> Excerpt

We read in an article in England’s The Guardian that the annual King’s College Cambridge Festival of Nine Lessons and Carols will be presented as usual on Christmas Eve, but to an empty chapel for the first time since the service began in 1928. “We broadcast all the way through the second world war,” said Dean Stephen Cherry. “The location wasn’t disclosed but it was an open secret that it was King’s, partly because people said they could hear paper flapping in the windows where the glass had been removed [in case of bomb damage].”
The article includes updates on John Ruttter’s annual Royal Albert Hall Christmas Concerts (moved to St. Alban’ Cathedral, but no audience permitted) and changes to Christmas musical traditions at London’s Church of St. Martin in the Fields.
On the local scene, we’ve already reported that The Cleveland Orchestra has cancelled its popular Christmas Concerts at Severance Hall, and that Apollo’s Fire’s Christmas On Sugarloaf Mountain concerts will be replaced with a video recorded at the Cleveland Museum of Art in 2018.
Summit Choral Society’s Candlelight Concerts will also go digital, and the Western Reserve Chorale is turning to its archives for three Friday evening winter concerts.
And Trinity Cathedral’s well-attended annual Messiah Sing will be replaced in these days of physically distancing with excerpts from that Brownbag Concert event from previous years.
Speaking of Messiah Sings, Toronto’s period instrument orchestra Tafelmusik has announced the rebroadcast of its Sing-Along Messiah, captured live at Koerner Hall in 2010, when “Mr. Handel himself” conducted the Orchestra, soloists, and “an audience of 1000 enthusiastic ‘sing-alongers.’ It airs on YouTube during a watch party on December 17 and remains available through December 26.
NEW MUSIC FOR VOICE AND PERIOD INSTRUMENTS:
Cornetto virtuoso Bruce Dickey writes from Bologna that he has commissioned two new works for a new CD, On the Breath of Angels, featuring his Breathtaking Collective and soprano Hana Blažíková, and due for release in January. “We have made a video of one of them, a gorgeous piece by Julian Wachner on a poem from 1906 by Rupert Brooke.” Wachner, who directs the music at Trinity Church, Wall Street in New York, guest conducted Apollo’s Fire in cantatas from Bach’s Christmas Oratorio in December, 2019.

> Record excerpts
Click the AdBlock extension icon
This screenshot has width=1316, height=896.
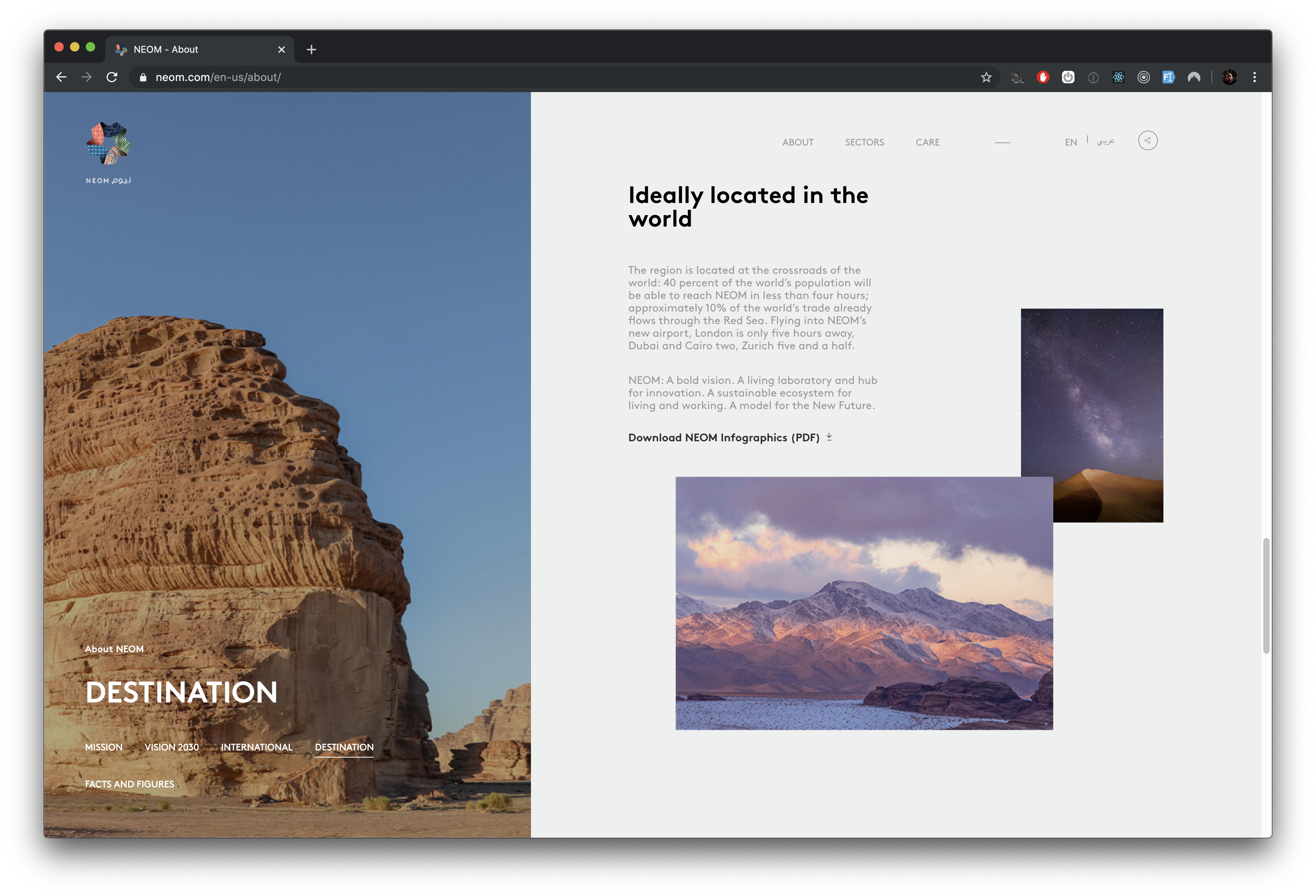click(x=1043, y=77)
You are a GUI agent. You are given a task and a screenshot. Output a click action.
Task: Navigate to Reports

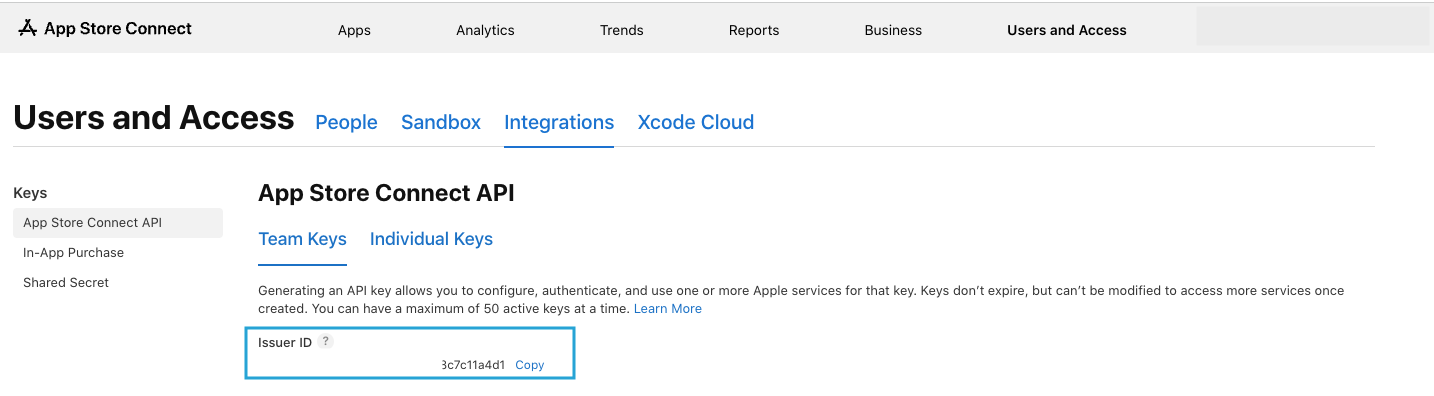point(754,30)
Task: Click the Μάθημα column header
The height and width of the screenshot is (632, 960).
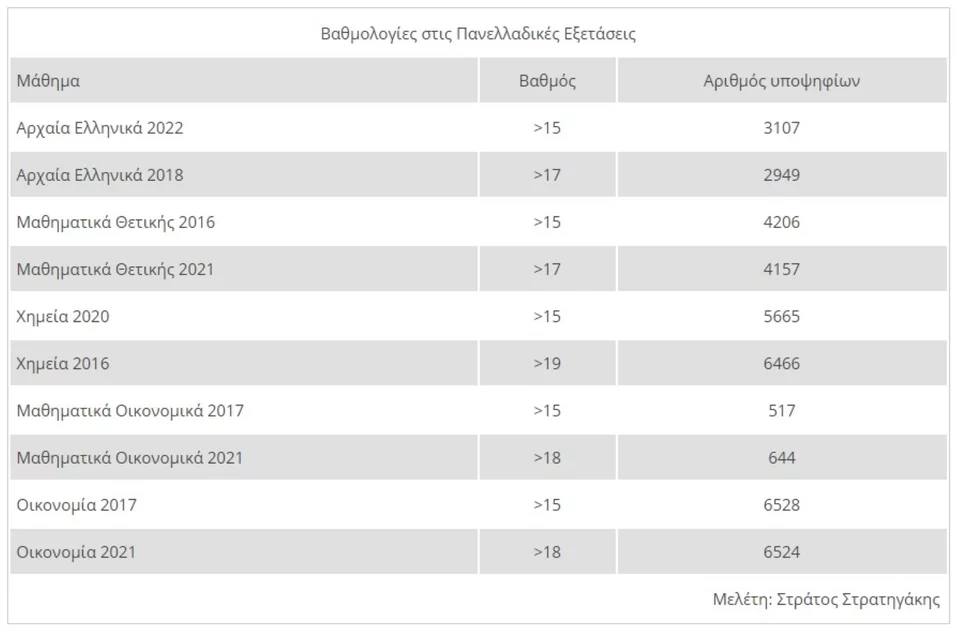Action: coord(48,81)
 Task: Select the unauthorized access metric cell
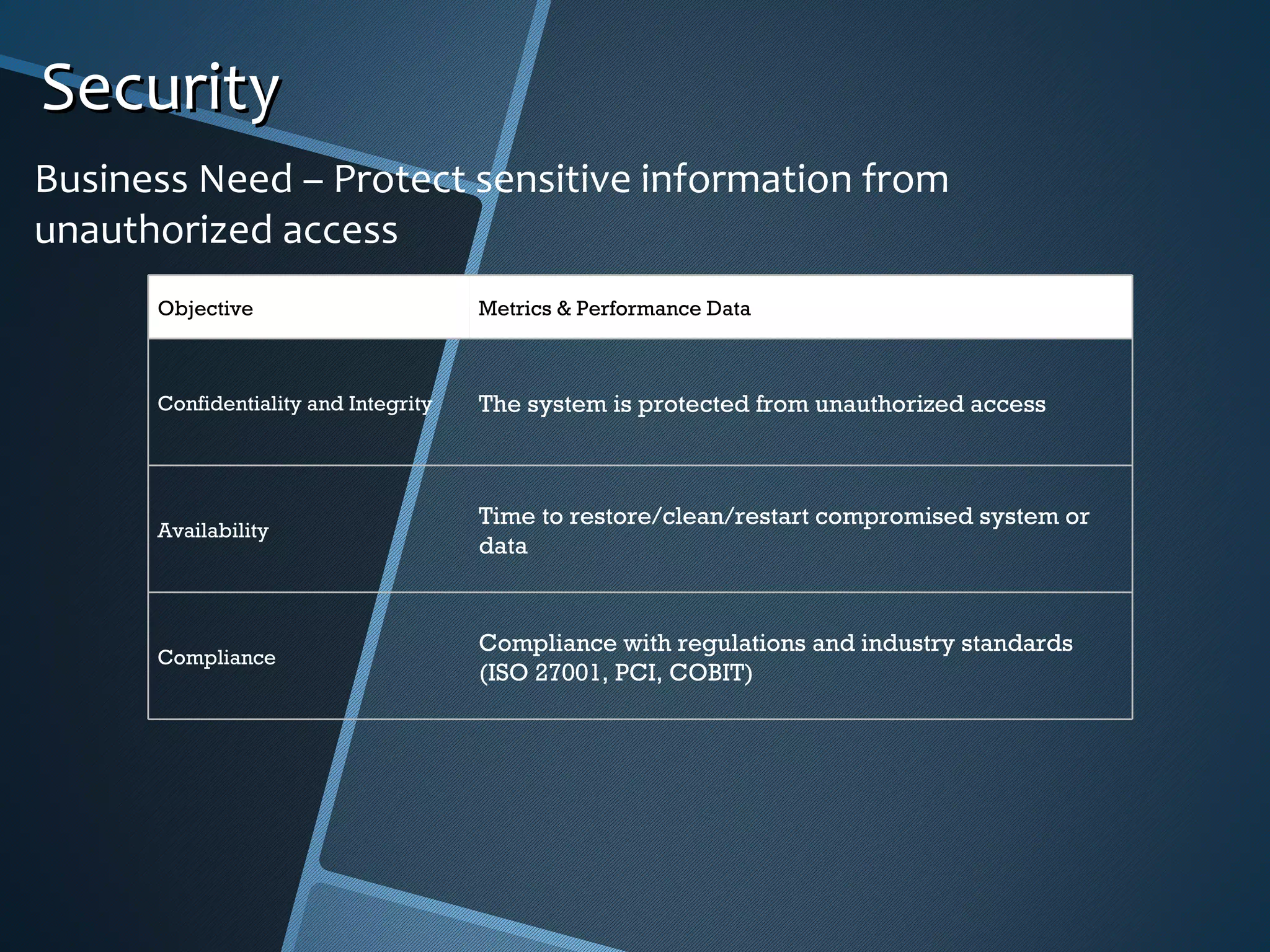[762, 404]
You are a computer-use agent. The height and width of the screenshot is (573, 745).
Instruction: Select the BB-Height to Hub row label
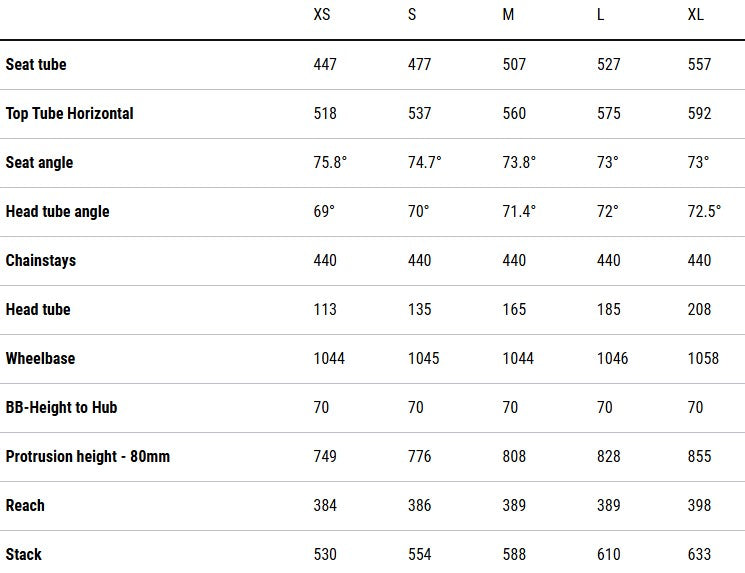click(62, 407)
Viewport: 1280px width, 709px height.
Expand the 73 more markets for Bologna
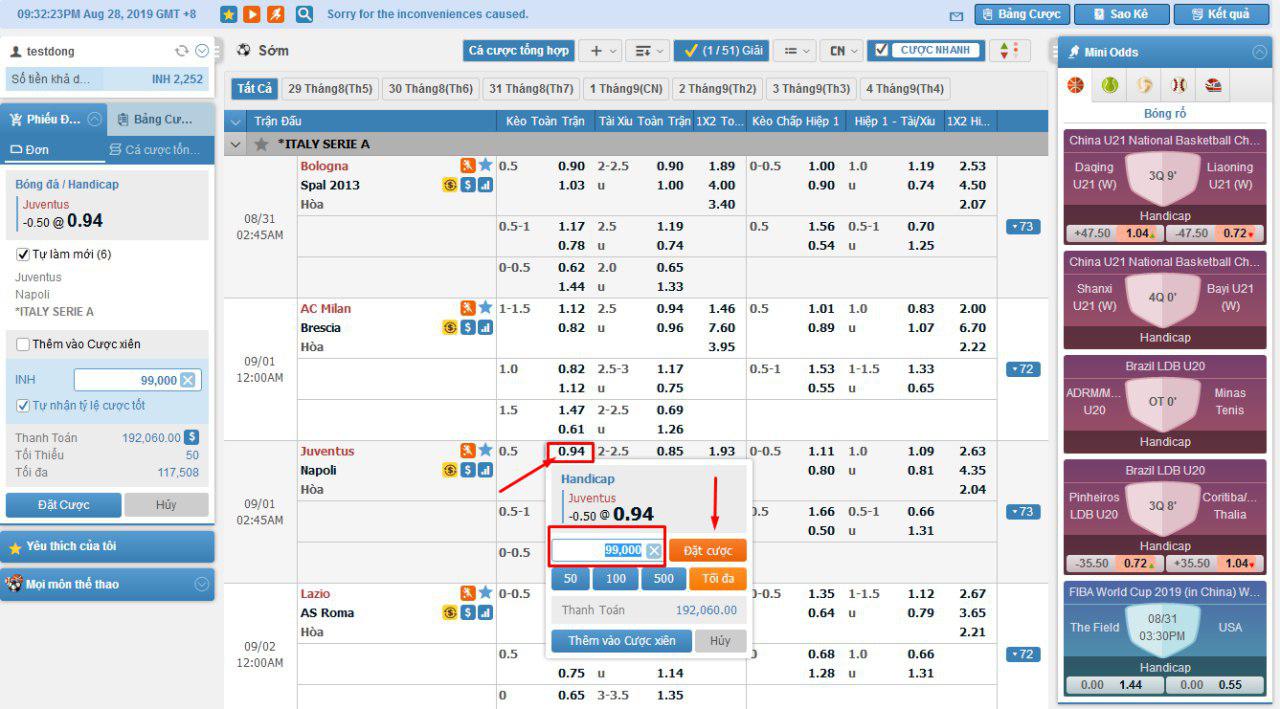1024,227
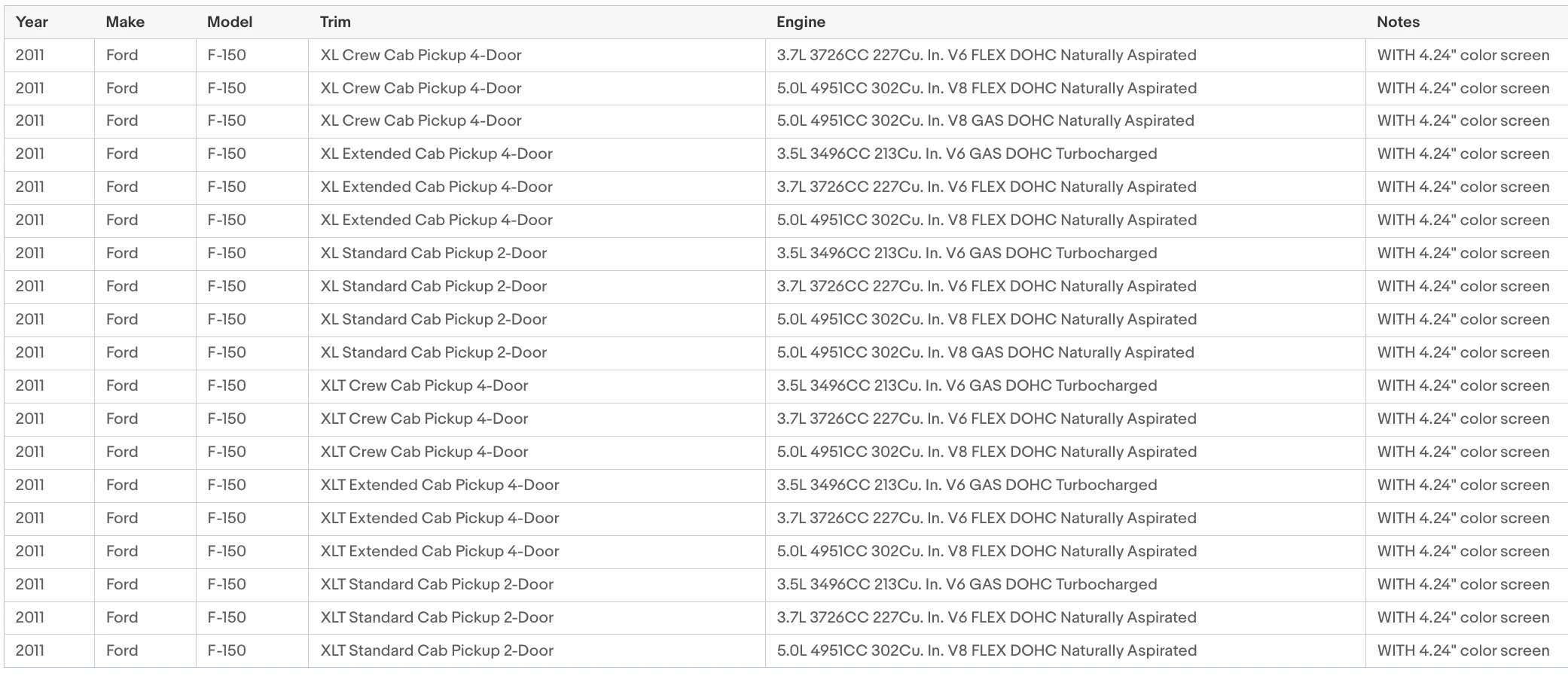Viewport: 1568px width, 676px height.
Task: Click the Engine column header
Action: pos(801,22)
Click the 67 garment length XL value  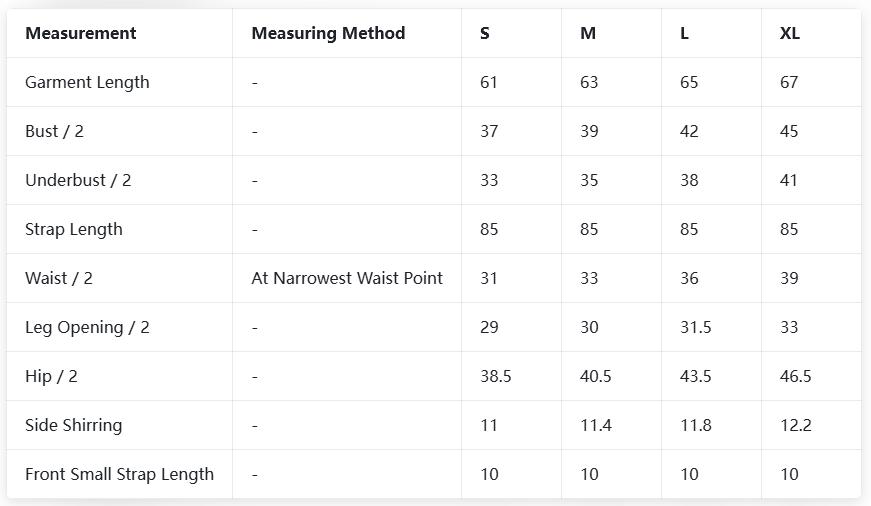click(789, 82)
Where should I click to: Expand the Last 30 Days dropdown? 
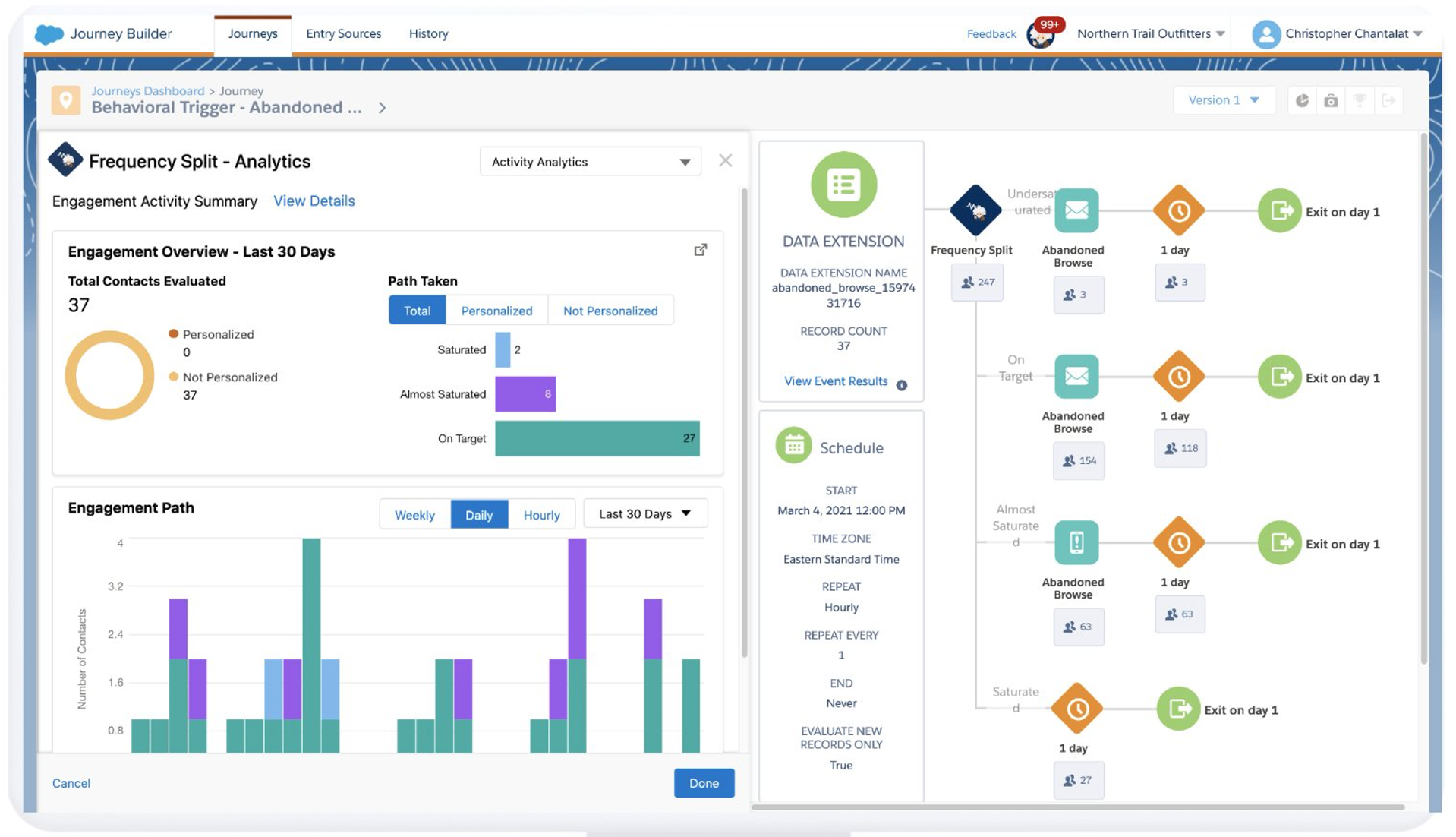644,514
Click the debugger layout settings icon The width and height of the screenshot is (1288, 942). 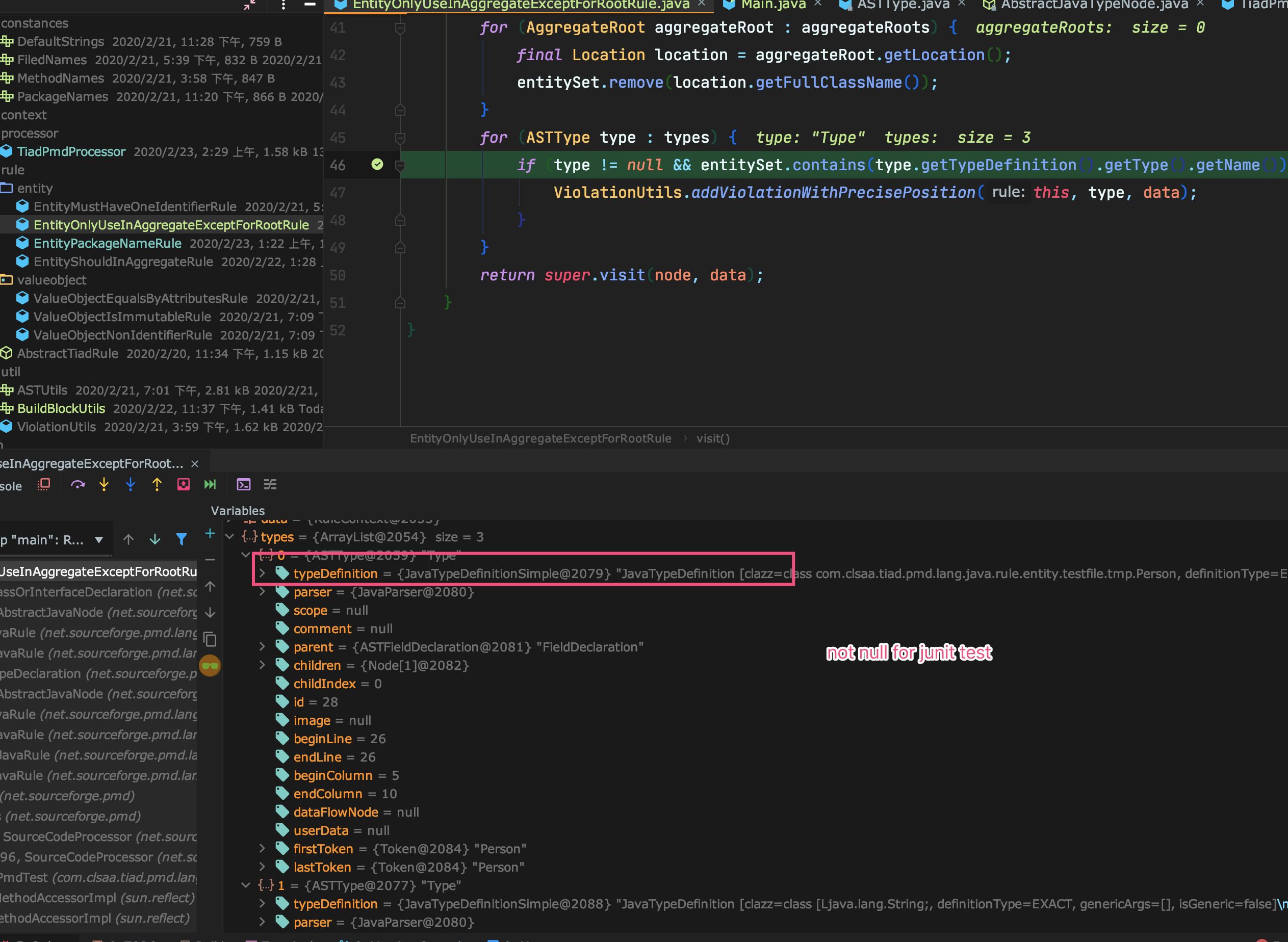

> Instructions
1. Answer these questions using the excerpt on holiday concerts:
(a) In what year did the King's College Cambridge Festival of Nine Lessons and Carols begin?
(b) At which venue, and in what year, was Tafelmusik's Sing-Along Messiah captured live?
(c) What is the title of Bruce Dickey's new CD?
2. Turn the paragraph in the excerpt on holiday concerts that begins "On the local scene" into a short bulleted list.
3. From the excerpt on holiday concerts, return the passage starting at "On the local" and ending at "evening winter concerts.", copied word for word.

> Answers in order
1.
(a) 1928
(b) Koerner Hall, in 2010
(c) On the Breath of Angels

2.
- The Cleveland Orchestra has called off its popular Christmas Concerts at Severance Hall.
- Apollo's Fire will replace its Christmas On Sugarloaf Mountain concerts with a video recorded at the Cleveland Museum of Art in 2018.

3.
On the local scene, we’ve already reported that The Cleveland Orchestra has cancelled its popular Christmas Concerts at Severance Hall, and that Apollo’s Fire’s Christmas On Sugarloaf Mountain concerts will be replaced with a video recorded at the Cleveland Museum of Art in 2018.
Summit Choral Society’s Candlelight Concerts will also go digital, and the Western Reserve Chorale is turning to its archives for three Friday evening winter concerts.